Based on an autobiographical play by John Osborne and directed by Tony Richardson, Look Back in Anger tells the story of Jimmy Porter (Richard Burton) a loud, obnoxious, educated working class man who physically and verbally abuses almost everyone he comes in to contact with but especially his middle class wife who he detests for a perceived lack of emotion. The film is almost an anti-Brief Encounter with a role perfect for Burton to display his trademark acting style and shocked audiences for its class portrayal rather than the spousal abuse.

Room at the Top (1959)

Based on a novel by John Braine and directed by Jack Clayton, this was the first British film to openly depict adultery and make reference to the fact that sex can be pleasurable and the first X certified movie to get a mainstream cinema release. It is the story of Joe Lampton (Laurence Harvey,) a working class boy who schemes to climb the social ladder by marrying the bosses daughter whilst attempting to keep a mistress on the side. (Winner of two Oscars)

The Entertainer (1960)

The Entertainer features Laurence Olivier as Archie Rice, a music hall comic who manipulates those around him in a selfish attempt to regain success however unlikely. He drinks, makes crude philosophical jokes about sex and politics and humiliates his wife. Written by John Osborne as a play at Olivier's request in an attempt to stay relevant and then adapted in to this movie directed by Tony Richardson, Olivier won a Tony and followed it up with an Oscar nomination for this performance.

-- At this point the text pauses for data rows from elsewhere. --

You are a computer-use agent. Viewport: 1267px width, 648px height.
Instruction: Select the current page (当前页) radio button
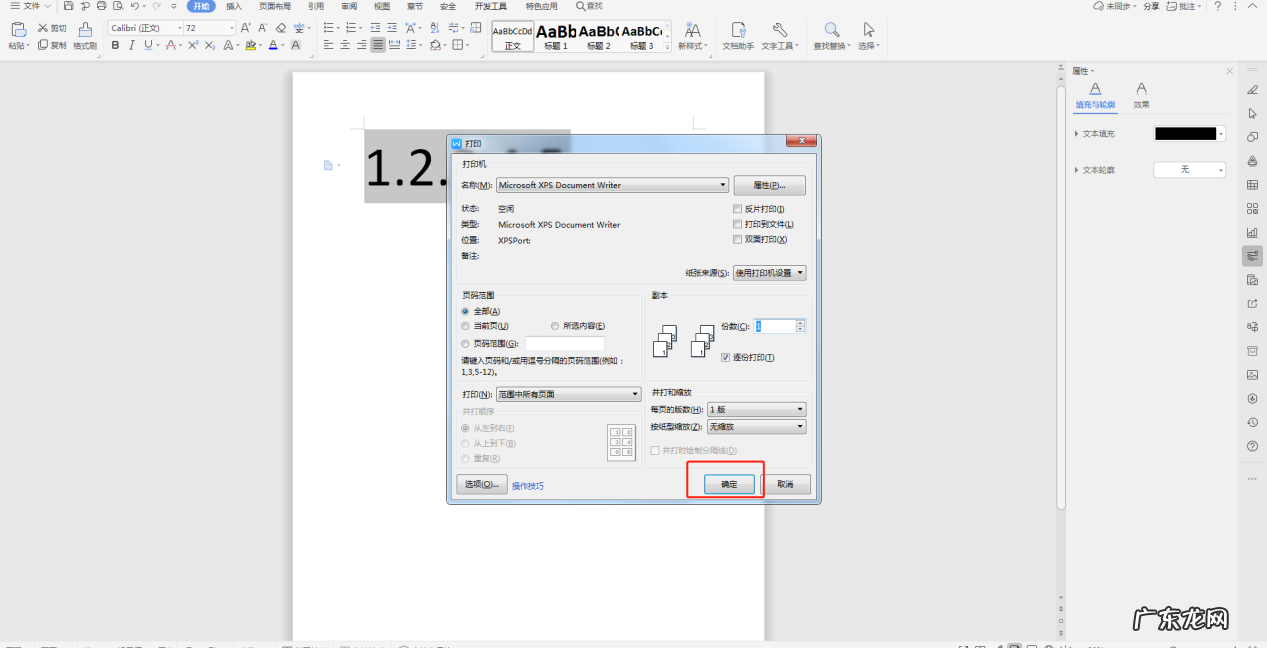465,326
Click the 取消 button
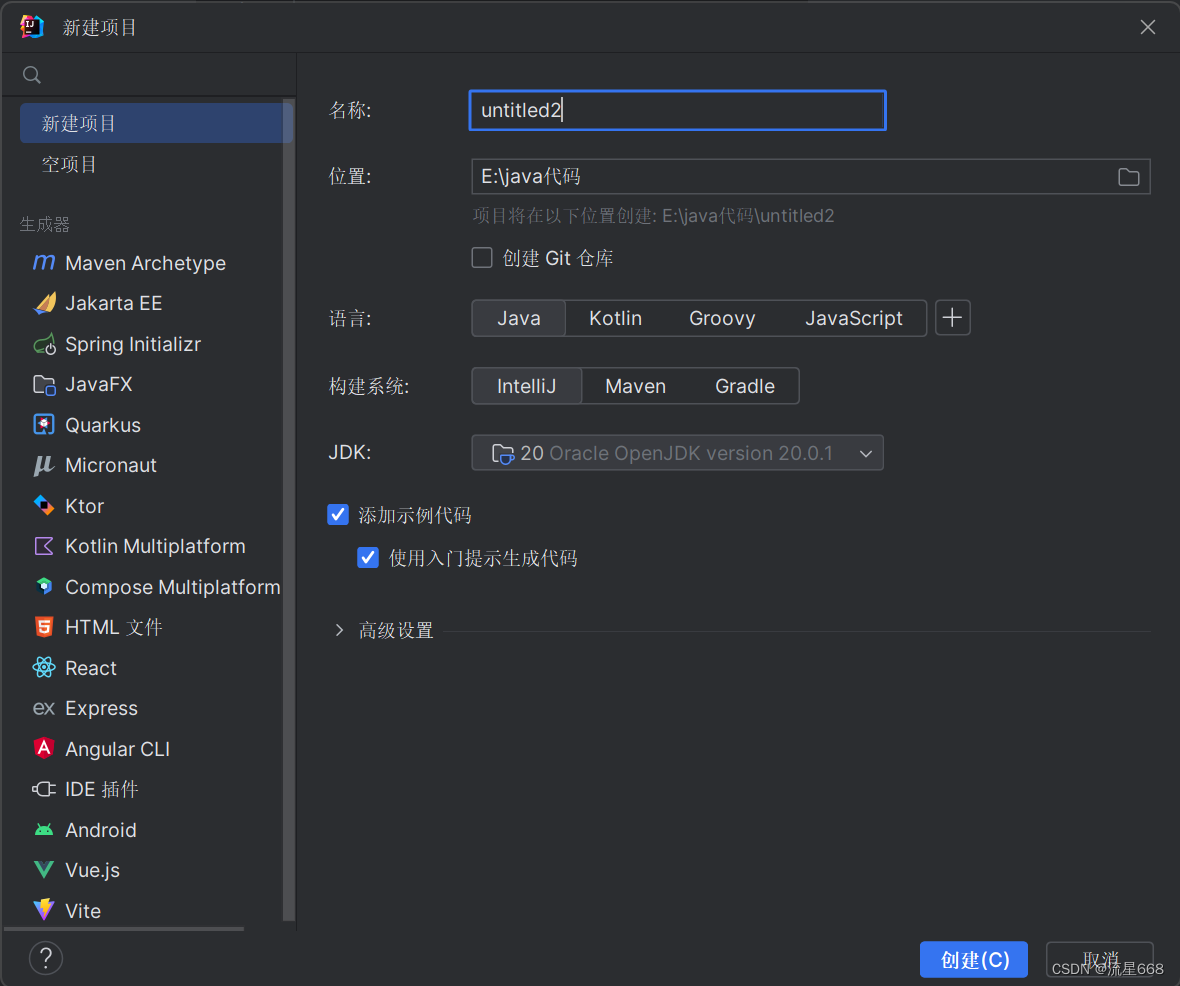The height and width of the screenshot is (986, 1180). pos(1099,959)
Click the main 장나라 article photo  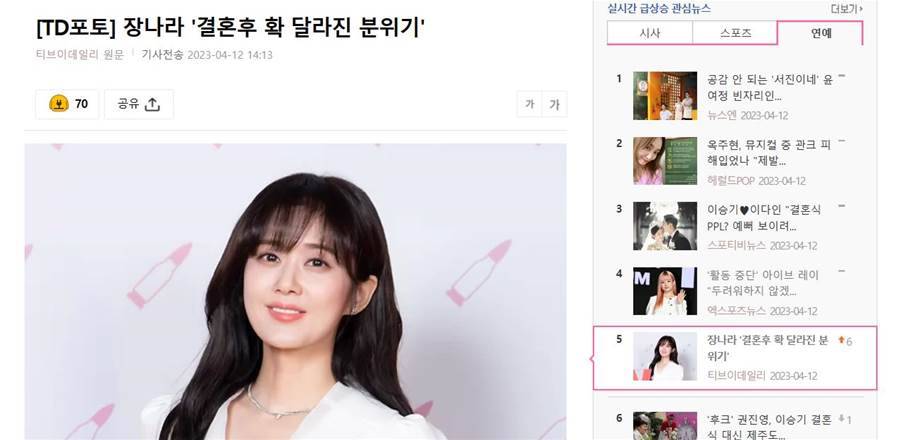[x=295, y=291]
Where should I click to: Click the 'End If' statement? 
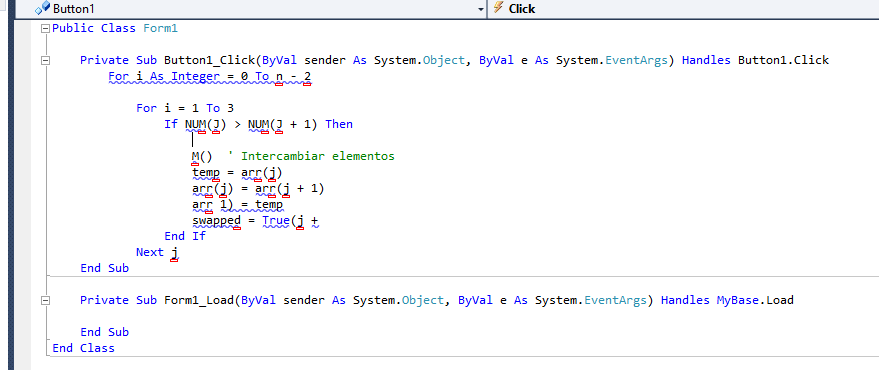click(185, 236)
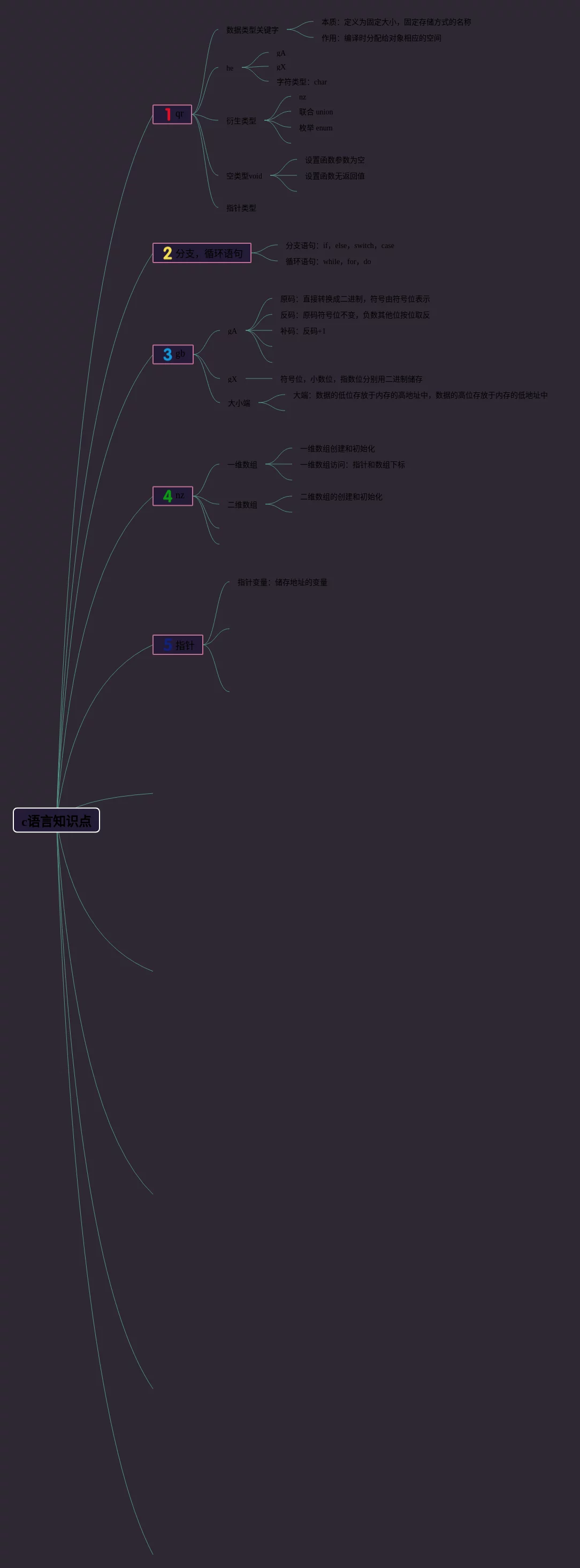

Saturday Night and Sunday Morning (1960)

The adaptation of Alan Sillitoe's debut novel about Arthur Seaton, a young factory worker in the north of England. It's a warts and all, kitchen sink drama; unflinching in its depiction of a time and place that at once is quite alien to yet completely the same as working class England in the 21st century. Arthur drinks, Arthur smokes, Arthur fights, Arthur fucks, Arthur rails against society, without Arthur there could be no Alfie or Trainspotting. Sillitoe and director Karel Reisz turned a fantastic novel of postwar Britain in to a complex and interesting screenplay and a film heavily influenced by Truffaut. And then of course there's Albert Finney to come along and put in the performance of a lifetime.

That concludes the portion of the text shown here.